I also found my camp uniform from 2002. It, too, is monogrammed.
And how about this puffed paint pillowcase from 2001? I mean nothing says a good night’s rest like crunchy, hard pant on your face. Am I right?!
It only took me about three hours but VOILA! Here it is in all it’s clean and wonderful glory.
When the children came in at the end (because I called them to my room to sing my praises because I was desperate for someone to exclaim how awesome I was) they were shocked and in awe of their momma’s amazingness.
Here is another view of the closet. Doesn’t that look so wonderful and neat and beautiful because NOTHING IS ON TOP OF THE DRESSER except what I deemed appropriate.
I had a stack of clothes on the bed that I asked Andy to put up last night….

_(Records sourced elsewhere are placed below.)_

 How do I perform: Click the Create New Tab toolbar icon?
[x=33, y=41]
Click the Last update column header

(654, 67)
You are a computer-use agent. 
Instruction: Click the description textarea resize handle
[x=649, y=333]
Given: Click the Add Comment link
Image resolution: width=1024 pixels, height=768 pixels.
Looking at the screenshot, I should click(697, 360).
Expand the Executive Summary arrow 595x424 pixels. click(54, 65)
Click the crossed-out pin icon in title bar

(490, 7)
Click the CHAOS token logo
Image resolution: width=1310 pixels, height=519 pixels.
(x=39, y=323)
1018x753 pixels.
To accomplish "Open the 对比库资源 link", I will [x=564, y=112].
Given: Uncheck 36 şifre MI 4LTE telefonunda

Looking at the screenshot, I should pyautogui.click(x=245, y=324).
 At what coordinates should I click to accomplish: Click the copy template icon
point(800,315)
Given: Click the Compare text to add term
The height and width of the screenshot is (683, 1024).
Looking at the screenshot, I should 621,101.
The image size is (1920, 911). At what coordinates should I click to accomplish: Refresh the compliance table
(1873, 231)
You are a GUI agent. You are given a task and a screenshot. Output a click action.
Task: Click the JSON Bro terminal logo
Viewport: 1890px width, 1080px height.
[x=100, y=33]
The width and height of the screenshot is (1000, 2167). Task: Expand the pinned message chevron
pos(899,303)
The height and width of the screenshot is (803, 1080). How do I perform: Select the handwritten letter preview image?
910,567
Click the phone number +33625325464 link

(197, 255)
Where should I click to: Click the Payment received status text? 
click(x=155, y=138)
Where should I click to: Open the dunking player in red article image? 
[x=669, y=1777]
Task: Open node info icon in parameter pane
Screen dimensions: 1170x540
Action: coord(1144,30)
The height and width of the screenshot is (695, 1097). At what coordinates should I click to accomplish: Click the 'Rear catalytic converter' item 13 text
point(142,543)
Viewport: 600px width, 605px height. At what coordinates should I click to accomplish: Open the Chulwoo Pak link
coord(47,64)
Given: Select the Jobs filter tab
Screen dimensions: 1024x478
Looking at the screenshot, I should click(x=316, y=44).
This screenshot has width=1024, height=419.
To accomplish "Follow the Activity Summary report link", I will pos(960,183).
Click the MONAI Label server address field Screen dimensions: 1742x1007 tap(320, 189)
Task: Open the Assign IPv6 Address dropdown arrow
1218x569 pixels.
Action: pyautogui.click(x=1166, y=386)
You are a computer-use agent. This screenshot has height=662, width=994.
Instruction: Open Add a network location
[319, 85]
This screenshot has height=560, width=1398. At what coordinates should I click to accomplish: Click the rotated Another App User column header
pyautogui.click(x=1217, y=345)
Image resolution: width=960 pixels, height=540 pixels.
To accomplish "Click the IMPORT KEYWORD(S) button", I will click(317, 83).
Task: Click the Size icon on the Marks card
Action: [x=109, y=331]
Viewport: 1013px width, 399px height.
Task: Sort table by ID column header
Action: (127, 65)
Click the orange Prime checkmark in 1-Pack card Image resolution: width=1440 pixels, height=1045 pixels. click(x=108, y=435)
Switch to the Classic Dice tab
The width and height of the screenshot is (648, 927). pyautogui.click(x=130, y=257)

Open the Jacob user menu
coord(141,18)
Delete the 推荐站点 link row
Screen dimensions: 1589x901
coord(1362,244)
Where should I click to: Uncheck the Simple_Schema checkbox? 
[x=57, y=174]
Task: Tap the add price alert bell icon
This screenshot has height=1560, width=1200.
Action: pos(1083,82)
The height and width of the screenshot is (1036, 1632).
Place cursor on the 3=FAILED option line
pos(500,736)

I will like to inform y’all that I may or may not have had homicidal thoughts for a moment. Apparently when I started breathing in a bag he realized the error of his ways and the dresser is clean once again.
I would also like to point out that while cleaning Andy’s side of the closet I realized he hoarded things as well. He had a grand total of 56 hats and 28 pairs of cargo shorts. I can’t even, y’all. Who has a need for all of that?! He also owes 10 or so maroon polos. He should win an award for most owned cargo shorts and hats.
I almost slept in my closet last night. In fact, I wish I had of slept in there – maybe everyone would have left me alone at all hours of the night. HA!
Hope my awkward middle school photos brought you great joy today. Happy Wednesday!